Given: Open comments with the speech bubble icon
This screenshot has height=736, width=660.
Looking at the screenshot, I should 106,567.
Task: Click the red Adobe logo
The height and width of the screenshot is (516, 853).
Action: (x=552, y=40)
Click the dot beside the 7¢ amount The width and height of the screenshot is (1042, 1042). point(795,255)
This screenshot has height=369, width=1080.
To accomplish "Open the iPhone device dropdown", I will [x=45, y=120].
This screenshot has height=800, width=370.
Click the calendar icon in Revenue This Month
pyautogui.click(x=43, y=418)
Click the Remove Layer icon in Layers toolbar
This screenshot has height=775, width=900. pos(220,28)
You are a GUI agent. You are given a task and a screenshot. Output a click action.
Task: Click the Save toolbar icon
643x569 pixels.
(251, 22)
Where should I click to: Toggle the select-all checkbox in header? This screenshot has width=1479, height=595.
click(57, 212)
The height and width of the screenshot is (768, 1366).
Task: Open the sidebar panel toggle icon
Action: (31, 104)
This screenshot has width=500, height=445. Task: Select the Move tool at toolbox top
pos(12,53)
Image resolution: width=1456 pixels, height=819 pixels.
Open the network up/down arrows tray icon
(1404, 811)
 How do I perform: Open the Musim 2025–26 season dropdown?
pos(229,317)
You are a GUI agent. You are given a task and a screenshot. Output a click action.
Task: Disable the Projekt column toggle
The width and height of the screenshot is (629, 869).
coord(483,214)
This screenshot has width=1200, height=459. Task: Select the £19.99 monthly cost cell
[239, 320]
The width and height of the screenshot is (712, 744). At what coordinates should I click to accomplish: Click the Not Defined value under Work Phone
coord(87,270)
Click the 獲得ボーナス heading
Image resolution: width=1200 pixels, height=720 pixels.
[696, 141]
■ ■ ■ ■ ■
Task details –
Rewrite all the records above, swapping "GUI agent" for "computer-use agent" at every occurrence and leaving everything else unchanged.

Response to this exercise –
Given: Open comments with the speech bubble icon
This screenshot has height=736, width=660.
Looking at the screenshot, I should 106,567.
Task: Click the red Adobe logo
The height and width of the screenshot is (516, 853).
Action: (x=552, y=40)
Click the dot beside the 7¢ amount The width and height of the screenshot is (1042, 1042). point(795,255)
This screenshot has height=369, width=1080.
To accomplish "Open the iPhone device dropdown", I will [x=45, y=120].
This screenshot has height=800, width=370.
Click the calendar icon in Revenue This Month
pyautogui.click(x=43, y=418)
Click the Remove Layer icon in Layers toolbar
This screenshot has height=775, width=900. pos(220,28)
You are a computer-use agent. You are given a task and a screenshot. Output a click action.
Task: Click the Save toolbar icon
643x569 pixels.
(251, 22)
Where should I click to: Toggle the select-all checkbox in header? This screenshot has width=1479, height=595.
click(57, 212)
The height and width of the screenshot is (768, 1366).
Task: Open the sidebar panel toggle icon
Action: (31, 104)
This screenshot has width=500, height=445. Task: Select the Move tool at toolbox top
pos(12,53)
Image resolution: width=1456 pixels, height=819 pixels.
Open the network up/down arrows tray icon
(1404, 811)
 How do I perform: Open the Musim 2025–26 season dropdown?
pos(229,317)
You are a computer-use agent. You are given a task and a screenshot. Output a click action.
Task: Disable the Projekt column toggle
The width and height of the screenshot is (629, 869).
coord(483,214)
This screenshot has width=1200, height=459. Task: Select the £19.99 monthly cost cell
[239, 320]
The width and height of the screenshot is (712, 744). At what coordinates should I click to accomplish: Click the Not Defined value under Work Phone
coord(87,270)
Click the 獲得ボーナス heading
Image resolution: width=1200 pixels, height=720 pixels.
[696, 141]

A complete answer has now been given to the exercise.